1/ Sur la résolution du contrat

La société les Bons Artisans fait grief au jugement déféré d’avoir prononcé la résolution du contrat à ses torts exclusifs alors, selon elle, que :

— une telle demande serait irrecevable dès lors que les époux [Z] ont d’eux-mêmes prononcé cette résolution de manière unilatérale,

— elle serait mal fondée, tant sur le fondement de l’obligation de délivrance conforme que sur celui de l’inexécution contractuelle.

Les époux [Z] réitèrent en appel le moyen écarté par le premier juge d’une résolution fondée sur l’absence de délivrance conforme.

Il convient de souligner que la société les Bons Artisans ne soulève aucune fin de non-recevoir au sens de l’article 122 du code de procédure civile, aucune demande de cet ordre ne figurant dans le dispositif de ses conclusions. Il n’y a donc pas lieu de statuer sur la recevabilité de la demande.

Sur l’existence d’une résolution unilatérale du contrat:

La société les Bons Artisans soutient donc que les époux [Z] ne pourraient prétendre obtenir une résolution judiciaire du contrat alors qu’ils l’ont eux-même rompu par courrier de leur conseil du 9 juin 2020, faisant ainsi application de l’article 1226 du code civil.

Ce texte dispose que le créancier peut, à ses risques et périls, résoudre le contrat par voie de notification. Sauf urgence, il doit préalablement mettre en demeure le débiteur défaillant de satisfaire à son engagement dans un délai raisonnable.

La mise en demeure mentionne expressément qu’à défaut pour le débiteur de satisfaire à son obligation, le créancier sera en droit de résoudre le contrat.

Lorsque l’inexécution persiste, le créancier notifie au débiteur la résolution du contrat et les raisons qui la motivent.

Le débiteur peut à tout moment saisir le juge pour contester la résolution. Le créancier doit alors prouver la gravité de l’inexécution.

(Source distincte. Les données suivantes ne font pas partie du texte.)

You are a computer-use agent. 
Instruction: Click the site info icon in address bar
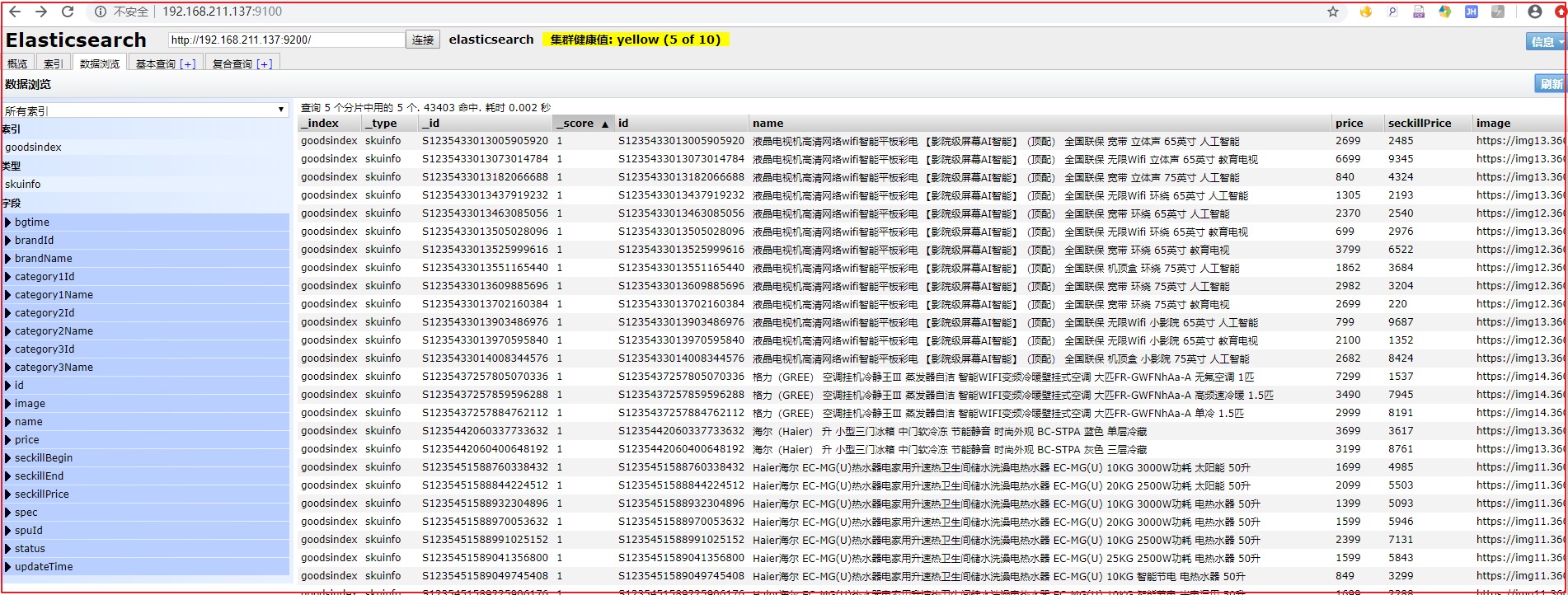pyautogui.click(x=100, y=12)
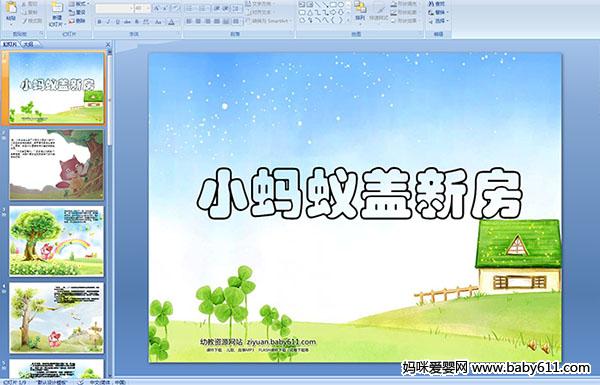Click the Delete slide icon (删除)
The image size is (600, 385).
[x=77, y=21]
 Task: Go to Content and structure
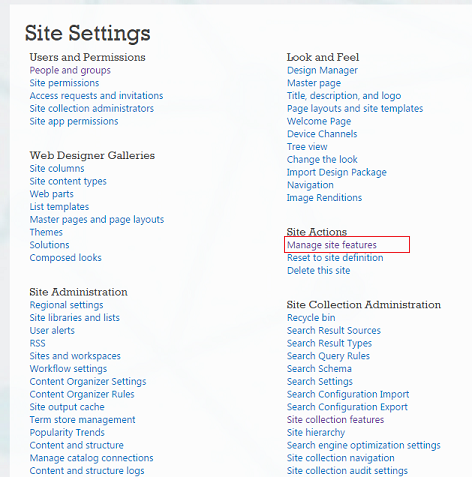77,445
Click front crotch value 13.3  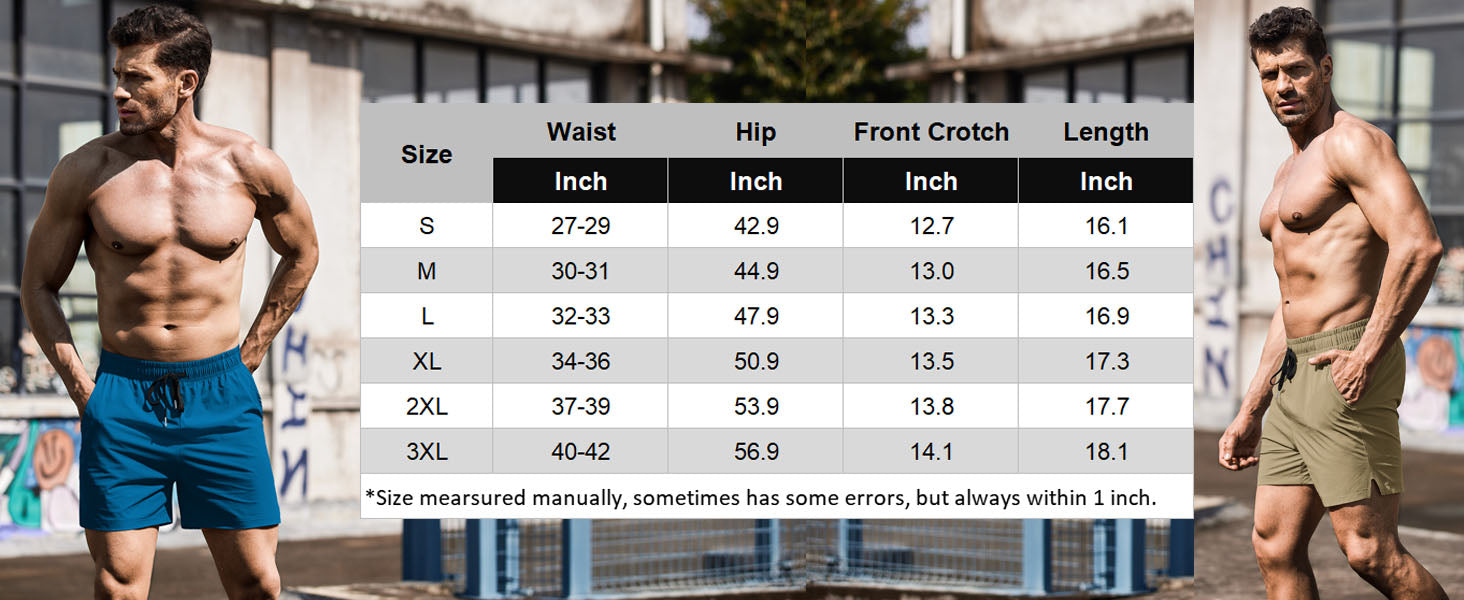(x=931, y=316)
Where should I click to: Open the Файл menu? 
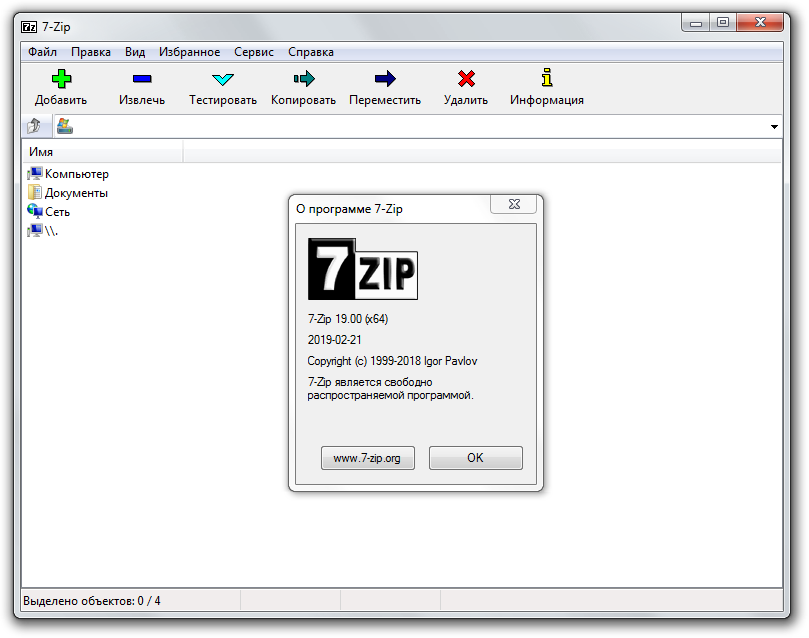[44, 52]
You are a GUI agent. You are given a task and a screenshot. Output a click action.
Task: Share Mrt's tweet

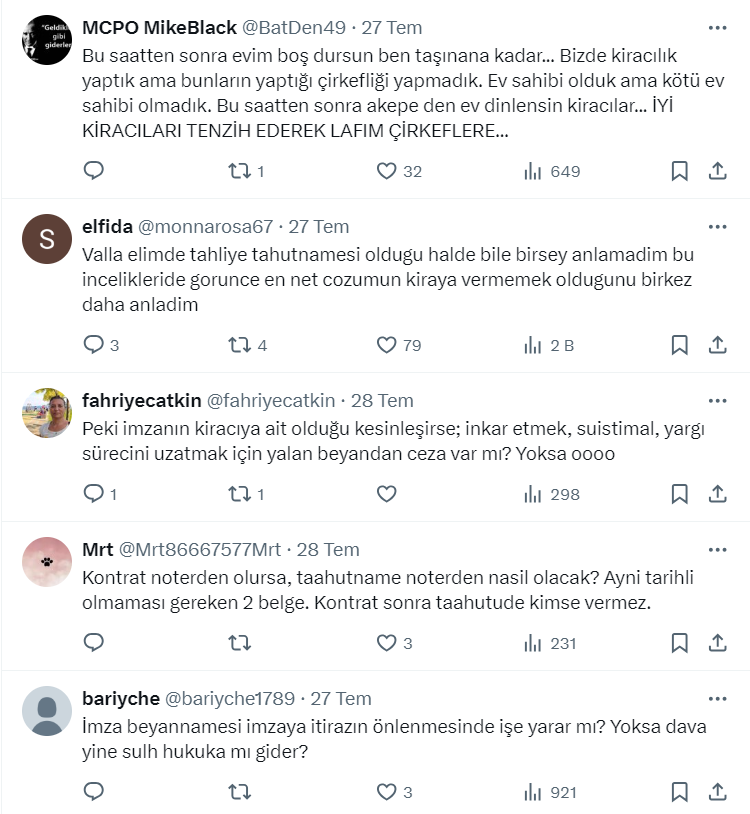pyautogui.click(x=717, y=643)
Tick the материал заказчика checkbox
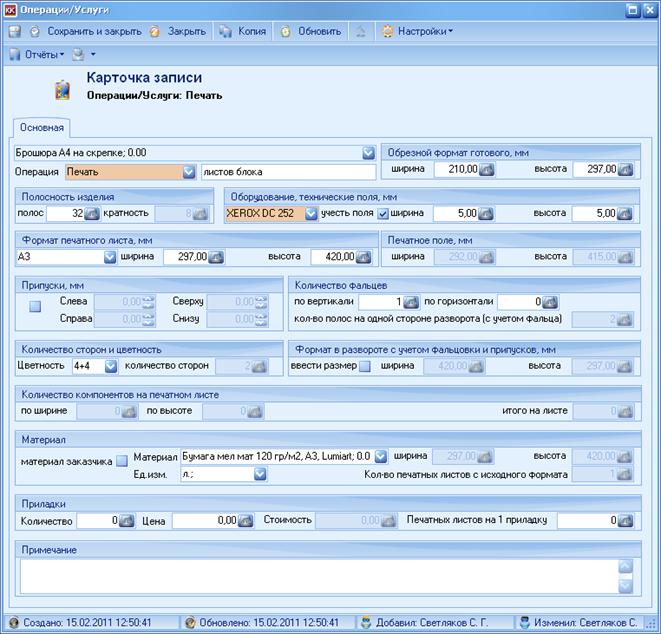This screenshot has height=634, width=661. [x=122, y=461]
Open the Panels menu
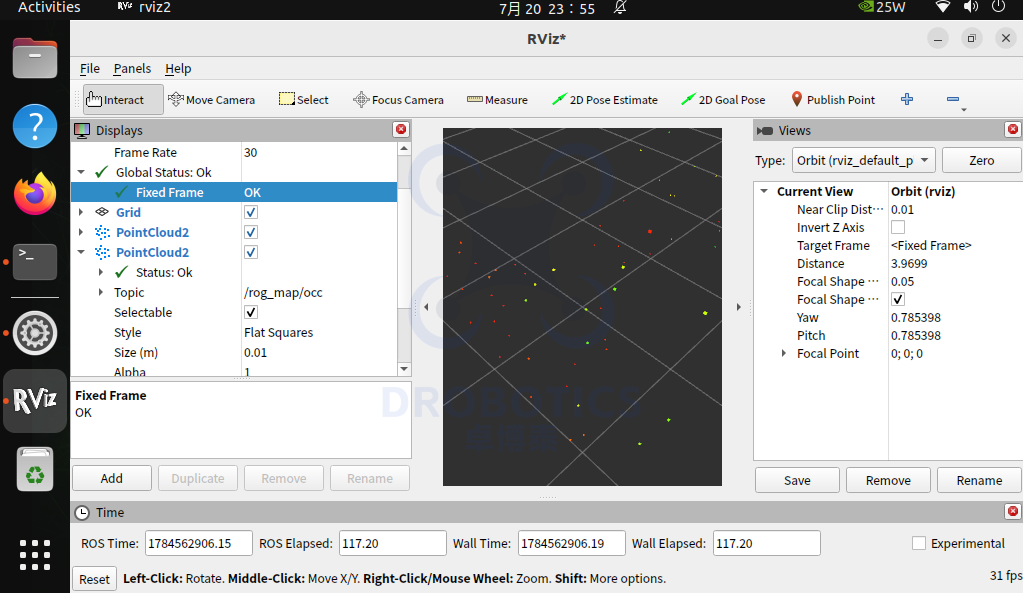Screen dimensions: 1023x593 click(132, 68)
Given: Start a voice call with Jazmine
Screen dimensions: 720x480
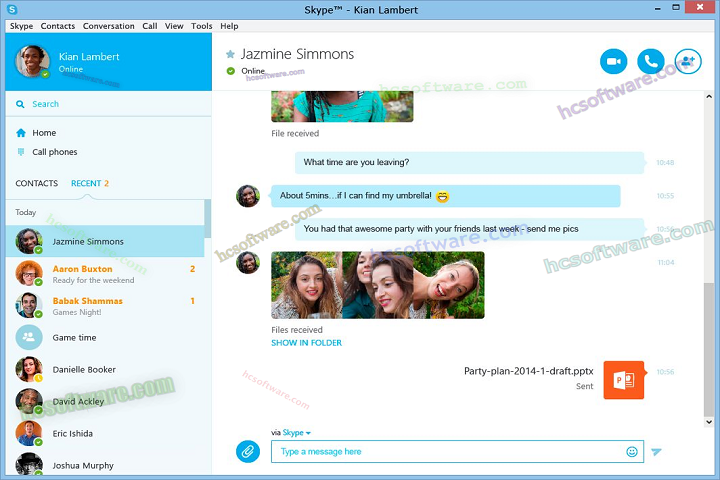Looking at the screenshot, I should coord(651,62).
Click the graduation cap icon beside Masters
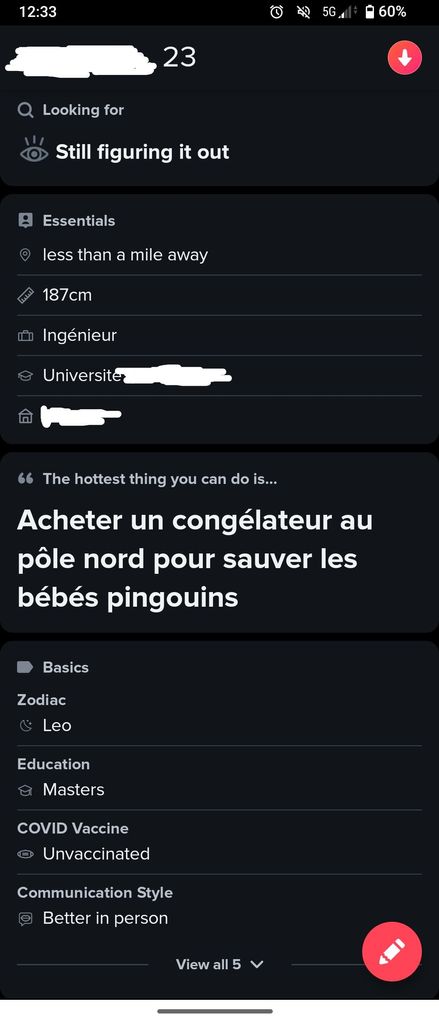 (x=25, y=790)
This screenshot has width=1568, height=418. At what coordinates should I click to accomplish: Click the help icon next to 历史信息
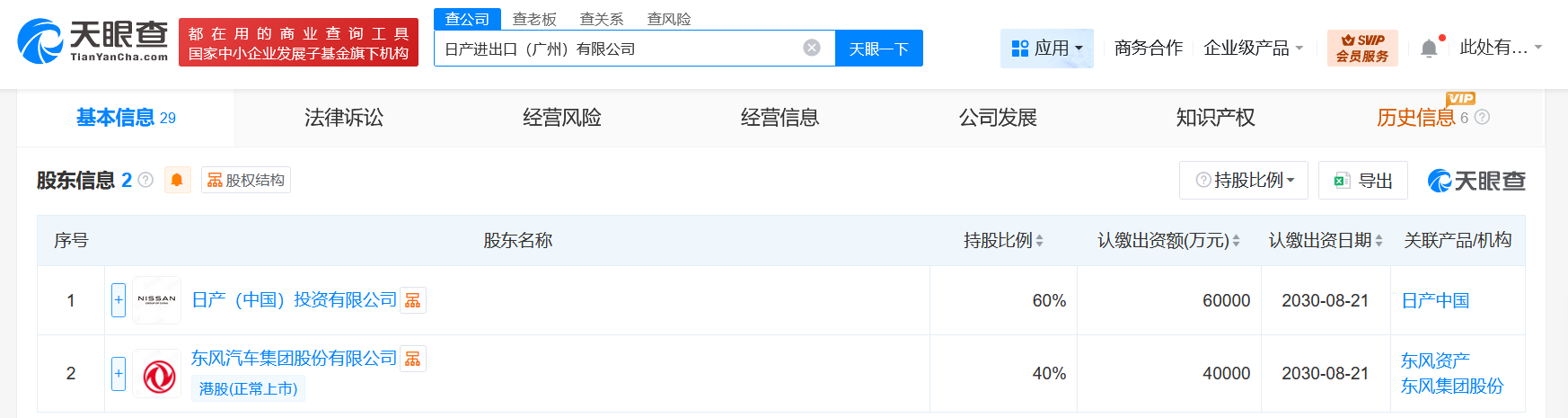(x=1483, y=117)
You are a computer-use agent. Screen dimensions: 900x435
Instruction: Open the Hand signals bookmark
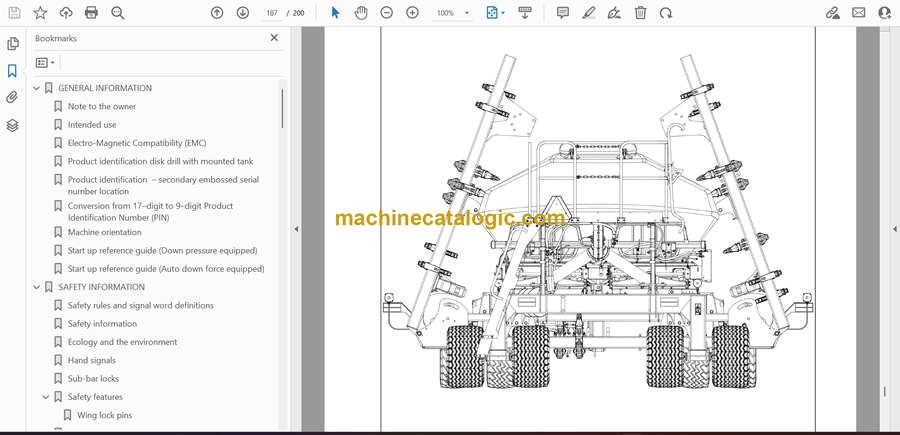click(91, 360)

Il résulte des pièces produites que, si, dans son courrier du 9 juin 2020, le conseil des époux [Z] a effectivement fait valoir que les manquements dénoncés pourraient justifier la résolution du contrat, il apparaît toutefois que cette mise en demeure est faite afin de tenter de trouver une solution amiable au litige (pièce n° 7 de l’appelante). En l’absence de mise en demeure préalable et de notification définitive de la résolution du contrat dans les conditions de l’article 1226 précité, le moyen développé par la société les Bons Artisans est inopérant, ce d’autant que les époux [Z] ont eux-mêmes pris l’initiative de l’action en justice et n’entendent pas se prévaloir de la résolution unilatérale du contrat.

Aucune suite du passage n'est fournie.